The plight of veterans is always on his mind.

It’s why he helped pass legislation at Rutgers-Camden for honorably discharged vets to receive academic credits upon enrollment to help reintegrate into the academic world. Bodrog took the same idea and has helped introduce three legislative bills within the state.

“Colleges weren’t doing it, legislators weren’t doing it,” he said. “We had to get moving.”

Bodrog’s passion for veterans affairs didn’t stop there. His current project is focused on ending perhaps the most troubling epidemic among struggling vets: suicide.

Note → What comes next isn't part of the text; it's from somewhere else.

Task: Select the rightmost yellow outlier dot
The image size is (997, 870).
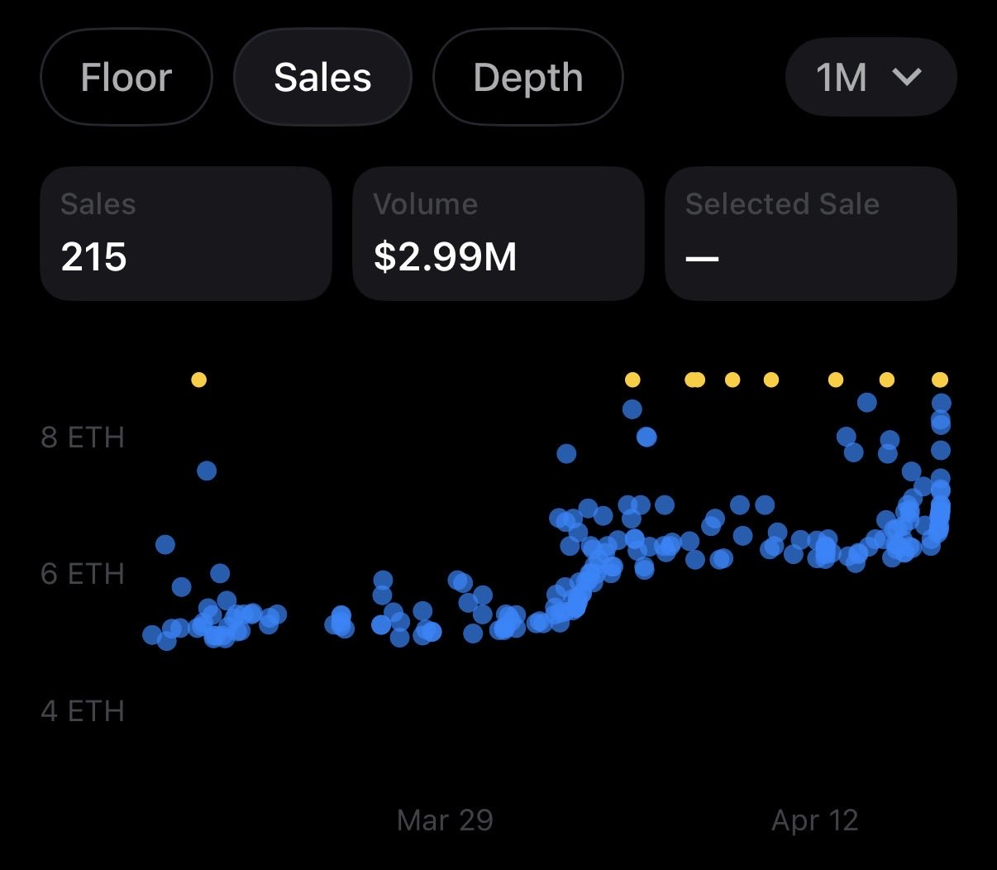Action: coord(940,380)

With the help of fellow Marine Corps veteran Hunter Haskins, Bodrog published “22 a Day: A Tragedy in Three Acts” in May. Written as a play, the 179-page book sheds light on the sheer number of veterans who take their own lives every day.

“The statistic that’s out there, 22 a day, is our community,” said Bodrog, a resident of Blackwood in Gloucester Township. “Every day, (almost) once an hour, there’s a veteran out there that’s taking his life. I was talking to my buddy, we have to do something to bring awareness to this. There’s no way I can go out there to every veteran and help. So we thought the best idea was to come up with something interactive, something to raise awareness, something that people could touch, taste, smell, feel, see and interact with. The way I imagined it is like the Vietnam wall, you walk up to it and you see the names, you see your face. What we wanted to do with this book is (have) you see the names and the faces through reading it and feel what’s going on. We wanted something people could interact with and make them care about and maybe want to try to fix.”

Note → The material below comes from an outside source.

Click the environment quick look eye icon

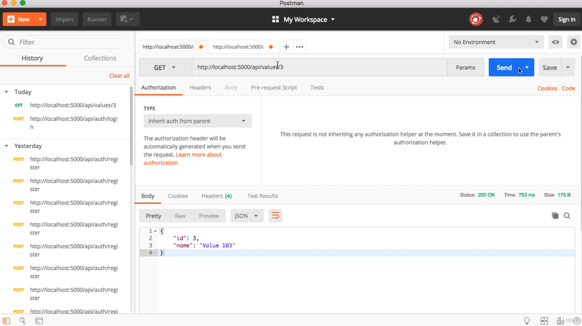(x=556, y=42)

The story tells the tale of two friends, Mark and Bettz, who served in both the Iraq and Afghanistan Wars and their mission to end the veteran suicide epidemic. The reader (or viewer, if you’re watching the play) follows along with Mark and Bettz over a 24-hour period and the 22 veterans who take their lives throughout the story.

The people who die within the story are real; Bodrog both did research and drew from his own experiences in writing “22 a Day.”

“When I was in the military, there were suicides, I’m not going to say there weren’t, but when I got out I started to get a lot of phone calls, one of the Marines I was in Afghanistan with, just had a wife and baby, and he killed himself,” said Bodrog, who served two combat deployments to Afghanistan in 2010 and 2011. “It just started to hit home. What could I have done? Could I have led them better? You always ask. Could I have said something, could I have done something? These are men and women that served the country. They deserve better. You can’t help everybody but you can damn sure try to do something.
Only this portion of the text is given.